I just started with TF and Keras and found out that I can't run these on my computer. I've notice the problem first in jupyter notebook, and than recreate it in a python file.
The code to reproduce (main.py):
import os
os.environ["KERAS_BACKEND"] = "tensorflow"
import keras
from keras import layers
from keras import ops
print("pass")
model = keras.Sequential()
model.add(layers.Input(shape=(28,)))
print("pass")
The python main.py
output:
2024-10-16 22:30:52.054073: E external/local_xla/xla/stream_executor/cuda/cuda_fft.cc:477] Unable to register cuFFT factory: Attempting to register factory for plugin cuFFT when one has already been registered
WARNING: All log messages before absl::InitializeLog() is called are written to STDERR
E0000 00:00:1729081852.071578 41750 cuda_dnn.cc:8310] Unable to register cuDNN factory: Attempting to register factory for plugin cuDNN when one has already been registered
E0000 00:00:1729081852.076640 41750 cuda_blas.cc:1418] Unable to register cuBLAS factory: Attempting to register factory for plugin cuBLAS when one has already been registered
pass
/usr/include/c++/14.1.1/bits/stl_vector.h:1130: constexpr std::vector<_Tp, _Alloc>::reference std::vector<_Tp, _Alloc>::operator[](size_type) [with _Tp = pybind11::object; _Alloc = std::allocator<pybind11::object>; reference = pybind11::object&; size_type = long unsigned int]: Assertion '__n < this->size()' failed.
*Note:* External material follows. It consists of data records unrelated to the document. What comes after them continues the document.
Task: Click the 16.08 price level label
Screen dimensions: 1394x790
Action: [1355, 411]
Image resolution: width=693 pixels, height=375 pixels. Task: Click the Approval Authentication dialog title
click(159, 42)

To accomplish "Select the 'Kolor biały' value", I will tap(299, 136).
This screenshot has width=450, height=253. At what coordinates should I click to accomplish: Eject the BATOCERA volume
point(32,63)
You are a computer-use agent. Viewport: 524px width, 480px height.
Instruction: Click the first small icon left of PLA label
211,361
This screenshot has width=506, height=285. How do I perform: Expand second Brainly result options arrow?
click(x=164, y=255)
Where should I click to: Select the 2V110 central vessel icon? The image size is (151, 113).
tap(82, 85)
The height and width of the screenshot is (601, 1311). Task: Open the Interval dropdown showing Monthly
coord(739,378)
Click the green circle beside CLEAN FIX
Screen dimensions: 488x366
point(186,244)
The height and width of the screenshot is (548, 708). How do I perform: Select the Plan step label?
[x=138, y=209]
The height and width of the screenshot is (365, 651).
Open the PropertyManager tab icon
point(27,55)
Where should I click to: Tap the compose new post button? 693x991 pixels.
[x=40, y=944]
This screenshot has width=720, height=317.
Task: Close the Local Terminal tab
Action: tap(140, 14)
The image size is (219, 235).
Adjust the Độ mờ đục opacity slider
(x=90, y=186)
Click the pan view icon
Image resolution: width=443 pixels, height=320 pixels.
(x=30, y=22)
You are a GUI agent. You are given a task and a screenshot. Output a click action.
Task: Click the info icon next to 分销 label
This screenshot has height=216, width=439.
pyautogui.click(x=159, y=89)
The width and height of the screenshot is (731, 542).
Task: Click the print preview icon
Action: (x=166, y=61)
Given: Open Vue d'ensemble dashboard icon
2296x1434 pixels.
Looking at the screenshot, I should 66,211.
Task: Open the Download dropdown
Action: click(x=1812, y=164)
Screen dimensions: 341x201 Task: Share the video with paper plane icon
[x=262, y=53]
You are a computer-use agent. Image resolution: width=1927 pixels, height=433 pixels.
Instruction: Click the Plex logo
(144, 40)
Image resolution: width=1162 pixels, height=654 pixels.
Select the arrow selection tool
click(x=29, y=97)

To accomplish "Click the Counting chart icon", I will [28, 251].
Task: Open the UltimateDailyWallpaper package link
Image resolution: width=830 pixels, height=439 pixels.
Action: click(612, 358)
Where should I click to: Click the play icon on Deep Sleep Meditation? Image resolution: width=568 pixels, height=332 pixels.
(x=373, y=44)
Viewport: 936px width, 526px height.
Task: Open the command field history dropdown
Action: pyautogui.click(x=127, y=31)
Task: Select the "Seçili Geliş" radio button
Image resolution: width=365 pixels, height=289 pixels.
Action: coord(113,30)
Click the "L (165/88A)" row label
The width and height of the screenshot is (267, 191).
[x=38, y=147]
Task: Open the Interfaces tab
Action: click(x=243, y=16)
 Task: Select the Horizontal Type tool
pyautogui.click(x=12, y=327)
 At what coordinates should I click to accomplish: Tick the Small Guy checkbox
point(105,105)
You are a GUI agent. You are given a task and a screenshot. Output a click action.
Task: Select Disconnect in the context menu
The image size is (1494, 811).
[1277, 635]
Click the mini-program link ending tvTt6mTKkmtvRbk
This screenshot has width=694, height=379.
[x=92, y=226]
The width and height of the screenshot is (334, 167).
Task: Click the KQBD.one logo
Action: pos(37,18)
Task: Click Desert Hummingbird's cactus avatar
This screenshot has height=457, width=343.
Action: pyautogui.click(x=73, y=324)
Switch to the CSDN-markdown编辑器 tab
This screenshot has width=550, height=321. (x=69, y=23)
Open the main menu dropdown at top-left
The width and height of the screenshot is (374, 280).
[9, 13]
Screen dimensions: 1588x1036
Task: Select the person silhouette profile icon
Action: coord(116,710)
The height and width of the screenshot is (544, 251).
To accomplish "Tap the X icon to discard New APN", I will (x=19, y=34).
fish: Job 1, 'python main.py' terminated by signal SIGABRT (Abort)
I using arch linux and installed python-tensorflow-opt-cuda package. I have a nvidia card and working cuda.
The nvcc --version
output:
nvcc: NVIDIA (R) Cuda compiler driver
Copyright (c) 2005-2024 NVIDIA Corporation
Built on Thu_Sep_12_02:18:05_PDT_2024
Cuda compilation tools, release 12.6, V12.6.77
Build cuda_12.6.r12.6/compiler.34841621_0
The python -c "import tensorflow as tf; print(tf.__version__)"
output:
2024-10-16 22:35:45.309836: E external/local_xla/xla/stream_executor/cuda/cuda_fft.cc:477] Unable to register cuFFT factory: Attempting to register factory for plugin cuFFT when one has already been registered
WARNING: All log messages before absl::InitializeLog() is called are written to STDERR
E0000 00:00:1729082145.328052 42393 cuda_dnn.cc:8310] Unable to register cuDNN factory: Attempting to register factory for plugin cuDNN when one has already been registered
E0000 00:00:1729082145.333326 42393 cuda_blas.cc:1418] Unable to register cuBLAS factory: Attempting to register factory for plugin cuBLAS when one has already been registered
2.18.0-rc1
The pacman -Q cuda
output:
cuda 12.6.2-1
The pacman -Q cudnn
output:
cudnn 9.2.1.18-1
The pacman -Q nvidia
output:
nvidia-dkms 560.35.03-14
nvidia-dkms 560.35.03-14
The pacman -Q blas
output:
blas 3.12.0-5
The pacman -Q python-tensorflow-opt-cuda
output:
python-tensorflow-opt-cuda 2.18rc1-2
The pacman -Q python
output:
python 3.12.7-1
The pacman -Q python-numpy
output:
python-numpy 2.1.2-1
The pacman -Q python-keras
output:
python-keras 3.4.1-1
The sudo docker run --rm --runtime=nvidia --gpus all ubuntu nvidia-smi
output:
+-----------------------------------------------------------------------------------------+
| NVIDIA-SMI 560.35.03 Driver Version: 560.35.03 CUDA Version: 12.6 |
|-----------------------------------------+------------------------+----------------------+
| GPU Name Persistence-M | Bus-Id Disp.A | Volatile Uncorr. ECC |
| Fan Temp Perf Pwr:Usage/Cap | Memory-Usage | GPU-Util Compute M. |
| | | MIG M. |
|=========================================+========================+======================|
| 0 NVIDIA GeForce GTX 1650 Off | 00000000:01:00.0 Off | N/A |
| N/A 43C P8 1W / 50W | 8MiB / 4096MiB | 0% Default |
| | | N/A |
+-----------------------------------------+------------------------+----------------------+
+-----------------------------------------------------------------------------------------+
| Processes: |
| GPU GI CI PID Type Process name GPU Memory |
| ID ID Usage |
|=========================================================================================|
+-----------------------------------------------------------------------------------------+
Kernel: 6.11.3-zen1-1-zen
CPU: AMD Ryzen 5 4600H with Radeon Graphics (12) @ 3.000GH
GPU: NVIDIA GeForce GTX 1650 Mobile / Max-Q
I also don't understand why tf is 2.18 version in archlinux package repo. Isn't it unstable for now?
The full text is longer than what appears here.